Link: https://gitlab.com/alexander_kinsora/misinfofinder
Paper link: Creating a Labeled Dataset for Medical Misinformation in Health Forums
Task:
- binary classification - post is misinformative (1) or not (0), according to label attribute
This project will provide storage and source control for code related to the development of MisInfoFinder - an algorithm for the identification of health-related misinformation in textual data sources at scale.
Note: The dataset after feature extraction was chosen for analysis.
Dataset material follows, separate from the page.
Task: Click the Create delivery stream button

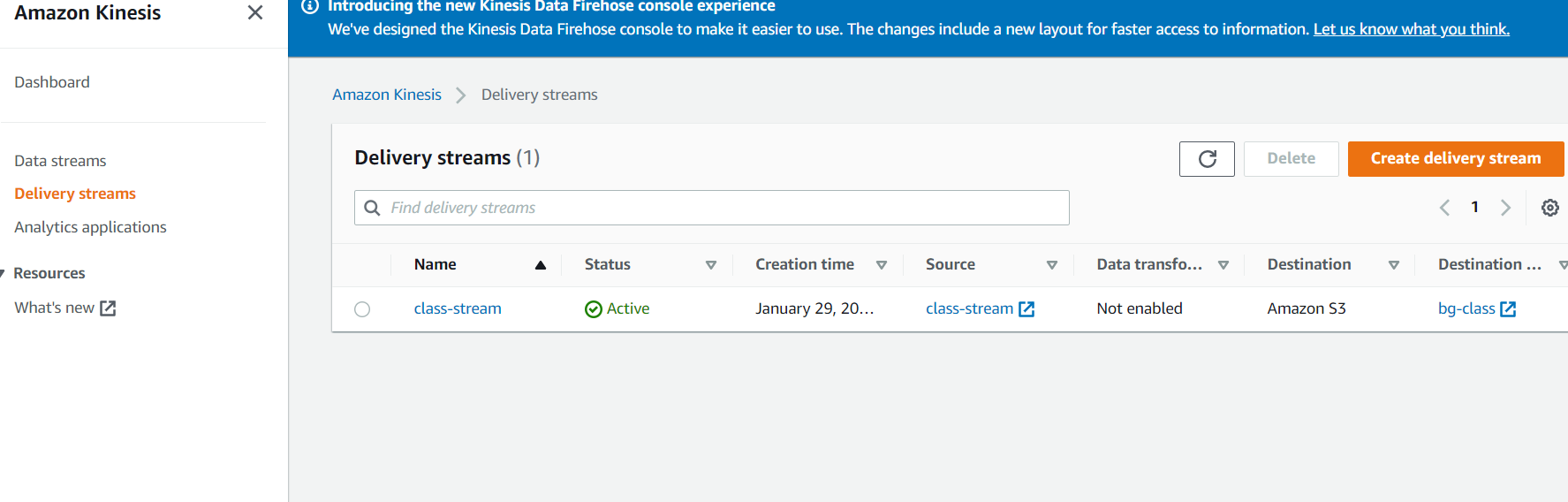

However, in repository (link) there is also dataset with raw data and even one bigger dataset in different branch (called nlpFeatures
).
Note2: The samples of the dataset are not news articles, but comment posts in threads with question related to medicine.
- id - id of sample
- label - whether post was misinformative (1) or not (0)
- last_misinfo_dist_score - score reflecting the distance of the comment from the most recent comment judged misinformative in the thread
- running_misinfo_count - running count of the number of posts in the thread that had been classified as misinformative
- date - date
- comment_post_id - comment post id
- equivocation_terms - count of terms indicating equivocation ("could have", "thought", etc.)
- comment_length - length of the comment
- comment_text - text of the comment
- all_caps_word_count - count of fully capitalized words
- question_post_id - id of question post
- simple_capitalization_percent - percentage of capitalized characters in each post
- hearsay_terms - count of hearsay terms ("I heard", "they said", etc.)